Poco después de nacer mi hija mayor murió el hermano de mi suegra. En el entierro me impresionaron los gritos desgarradores de su hija, una mujer de más de cincuenta años, llamando por última vez a su padre. Esos terribles lamentos salían del cuerpo de una mujer mayor pero brotaban, de muy adentro, de la niña que lloraba la perdida de su padre. Los lazos entre padres e hijos son muy especiales. En lo racional van modificándose y, con el tiempo, parecen cambiarse los papeles, pero en lo más profundo permanecen igual que cuando se establecieron.

Con el primer hijo, se llega a entender mucho mejor el valor de una vida. Parece que, en cierta forma, te haces mayor. Pero con la muerte del padre o de la madre te das cuenta de que el niño que creías haber dejado atrás seguirá siempre contigo. Con esa muerte el niño vuelve a llorar y a añorar al progenitor perdido. Lo reconoces ocupando un particular rincón del corazón que creías perdido para siempre.

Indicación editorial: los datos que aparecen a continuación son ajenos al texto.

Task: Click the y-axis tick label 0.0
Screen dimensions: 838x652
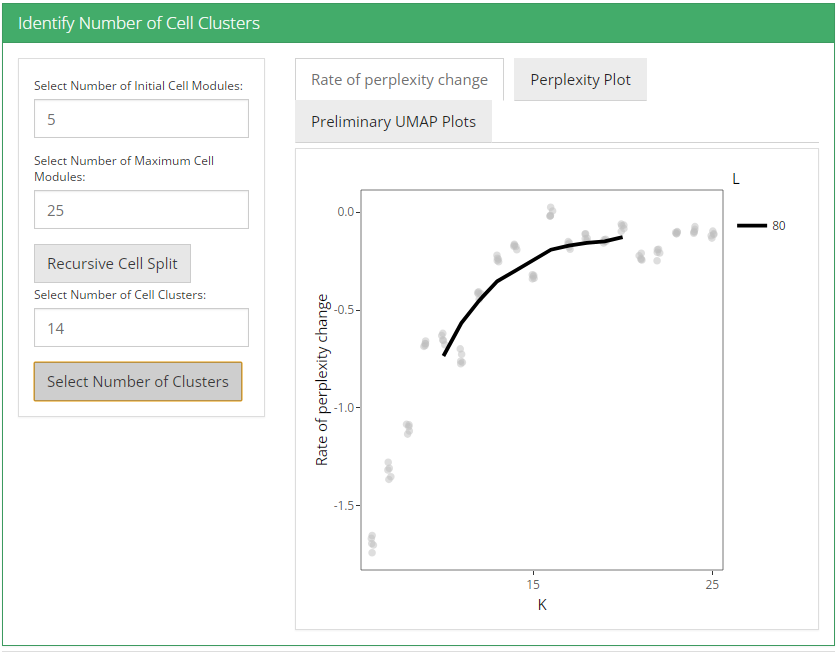Action: pos(346,212)
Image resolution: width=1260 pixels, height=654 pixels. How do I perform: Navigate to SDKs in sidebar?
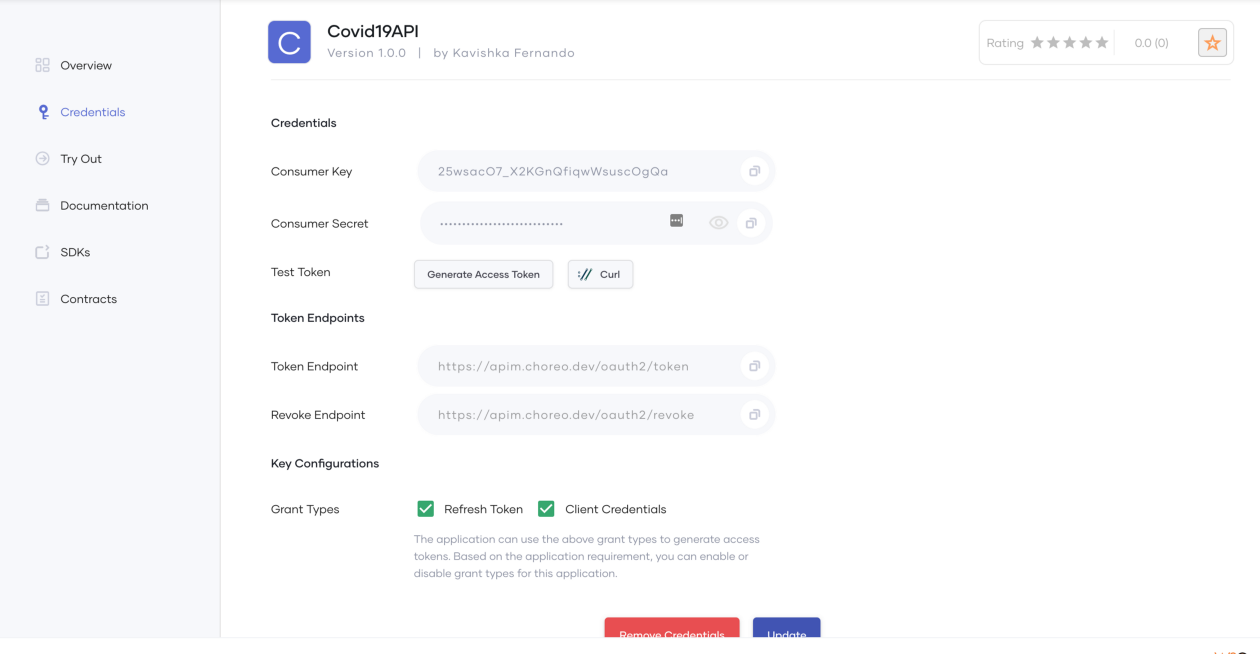(75, 253)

Padres e hijos, a pesar de nuestra especial relación, nunca llegamos a entender de verdad ni la vida ni la muerte, sólo nos acostumbramos a ellas. Como una y otra es posible que nosotros también seamos las dos caras de la misma moneda. El eterno círculo, el ser o no ser, la eterna pregunta.

15 septiembre 2010


Marujita, un carrusel entrañable.



En plena Avenida de Torrent, algo más arriba de la estación de metro Avenida, pervive la mágica ilusión de un carrusel de antaño: el carrusel Marujita. Permanece anclado en un tiempo que parece ya casi perdido, un tiempo más tranquilo y pausado, más humano. Allí he llevado muchos domingos a mis hijas. Primero tenía que subir con ellas porque eran pequeñas, después subían solas y, finalmente, de mayores ya no podían subir porque los caballitos y los coches se les quedaban pequeños. Han ido creciendo. Todo ha ido cambiando, con la velocidad propia de esta sociedad nueva, y el carrusel, sin parar de dar vueltas, ha ido quedándose atrás.

Ayer por la tarde pasé por delante y lo volví a ver, como tantas veces. Pero en esta ocasión parecía quererme decir algo. Me miró y su añada y entrañable mirada me llegó al alma. Un padre esperaba sentado que se pusiera en marcha el carrusel. La dueña estaba, como siempre, en la taquilla donde vende los viajes, junto a su remolque-hogar decorado con macetas de flores que le dan cierto toque sedentario, de final de camino, a lo que ha debido ser una vida itinerante.

Niños riendo, globos de colores, música y luces. Vueltas y más vueltas. El pequeño carrusel resiste heroicamente a las embestidas de “modernidad” que acabarán desplazándolo y colocando en su lugar algún edificio de oficinas al que, sin duda, llamarán Edificio Carrusel.